Notice that we could say that the infinite sum:

1 + 1/2 + 1/4 + 1/8 + 1/16 + . . .

could be split up into the two infinite sums:

1 + 1/4 + 1/16 + 1/64 + 1/128 + . . .

The first sum adds up to 1 and 1/3 and the second sum adds up to 2/3, so the two infinite additions give the same answer when added together as when split apart.

Now look at this sum:

1 + 2 + 3 + 4 + 5 + . . .

You can’t use the same rule as before to define this infinite sum. You don’t get closer and closer to anything. Now, it’s true that according to the standard definition in this case, the sum of this is ∞, since the sum increases without bound. But that’s a new definition. Nothing in the standard definition of finite addition or infinite addition (when the sum converges toward a finite number) tells you this.

Now look at this sum:

1 + (-2) + 3 + (-4) + 5 + (-6) + . . .

You can’t use the rules of finite addition to come up with this sum. You can’t use the rule of what the sums are converging toward, because they aren’t converging toward a single number. You can’t say that the sum is ∞ or -∞, because the sum isn’t growing upward or downward without bound. The sum is bouncing back and forth between 1 and (-1). You have to come up with a new definition for the sum. One way is to say that no sum exists. That’s a definition though, not something that’s clear from previous definitions.

So when you ask how this can be true:

1 + 2 + 3 + 4 + 5 + . . . = (-1/12)

The answer is that it’s a new definition for the meaning of infinite sums.
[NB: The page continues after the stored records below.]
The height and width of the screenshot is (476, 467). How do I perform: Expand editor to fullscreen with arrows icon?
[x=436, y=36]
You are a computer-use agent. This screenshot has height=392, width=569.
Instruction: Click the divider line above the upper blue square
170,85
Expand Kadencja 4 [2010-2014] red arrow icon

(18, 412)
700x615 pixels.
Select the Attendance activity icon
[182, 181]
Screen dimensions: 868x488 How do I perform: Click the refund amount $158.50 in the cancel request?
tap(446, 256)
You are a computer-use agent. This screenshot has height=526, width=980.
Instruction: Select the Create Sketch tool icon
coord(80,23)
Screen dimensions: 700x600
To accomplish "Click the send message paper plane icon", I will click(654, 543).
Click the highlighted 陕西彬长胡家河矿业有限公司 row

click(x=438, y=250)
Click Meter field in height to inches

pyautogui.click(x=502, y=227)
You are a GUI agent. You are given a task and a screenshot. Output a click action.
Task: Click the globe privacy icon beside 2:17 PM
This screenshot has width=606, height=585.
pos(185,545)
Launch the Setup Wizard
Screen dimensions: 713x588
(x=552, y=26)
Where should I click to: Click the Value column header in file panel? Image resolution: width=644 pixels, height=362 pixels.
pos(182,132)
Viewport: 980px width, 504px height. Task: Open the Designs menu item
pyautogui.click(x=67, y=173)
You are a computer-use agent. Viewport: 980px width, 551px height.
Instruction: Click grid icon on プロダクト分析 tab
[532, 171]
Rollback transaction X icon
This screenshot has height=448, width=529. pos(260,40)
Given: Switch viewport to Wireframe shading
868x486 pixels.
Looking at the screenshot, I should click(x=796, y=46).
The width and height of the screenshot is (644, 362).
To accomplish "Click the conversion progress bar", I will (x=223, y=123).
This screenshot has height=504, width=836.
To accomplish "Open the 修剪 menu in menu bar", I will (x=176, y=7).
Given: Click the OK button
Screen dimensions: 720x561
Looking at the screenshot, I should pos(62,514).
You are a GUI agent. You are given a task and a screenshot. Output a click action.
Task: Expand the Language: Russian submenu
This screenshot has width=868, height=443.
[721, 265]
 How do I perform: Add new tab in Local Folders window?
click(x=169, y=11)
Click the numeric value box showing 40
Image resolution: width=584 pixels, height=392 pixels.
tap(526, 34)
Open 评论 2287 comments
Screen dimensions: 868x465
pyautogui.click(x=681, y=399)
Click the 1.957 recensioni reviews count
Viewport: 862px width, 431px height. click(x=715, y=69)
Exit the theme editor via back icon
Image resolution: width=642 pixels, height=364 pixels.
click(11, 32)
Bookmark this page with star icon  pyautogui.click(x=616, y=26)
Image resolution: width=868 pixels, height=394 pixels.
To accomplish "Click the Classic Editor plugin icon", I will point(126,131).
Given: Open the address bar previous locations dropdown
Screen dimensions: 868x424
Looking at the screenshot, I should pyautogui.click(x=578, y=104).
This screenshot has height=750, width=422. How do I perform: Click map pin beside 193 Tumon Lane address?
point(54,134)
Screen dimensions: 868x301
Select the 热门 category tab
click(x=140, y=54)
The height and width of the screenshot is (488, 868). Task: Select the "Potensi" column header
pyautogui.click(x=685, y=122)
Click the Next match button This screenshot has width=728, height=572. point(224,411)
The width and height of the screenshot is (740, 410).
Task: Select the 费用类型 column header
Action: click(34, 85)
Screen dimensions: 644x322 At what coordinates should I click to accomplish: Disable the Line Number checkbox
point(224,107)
You want to know how this can contradict the sum that you know of:

1 + 2 + 3 + 4 + 5 + . . . = ∞.

It’s because it’s using a different, older definition for infinite sums. It’s possible to use different definitions in different parts of mathematics. It’s like asking what the answer to this question is:

11 + 11 = ?

The answer can be 22 or it can be 1001 (or it can be many other things). It depends which number base you’re using. In decimal numbers, the answer is 22. In binary numbers, the answer is 1001. If you’re going to understand mathematics, you have to understand that the definitions are different in different parts of the field.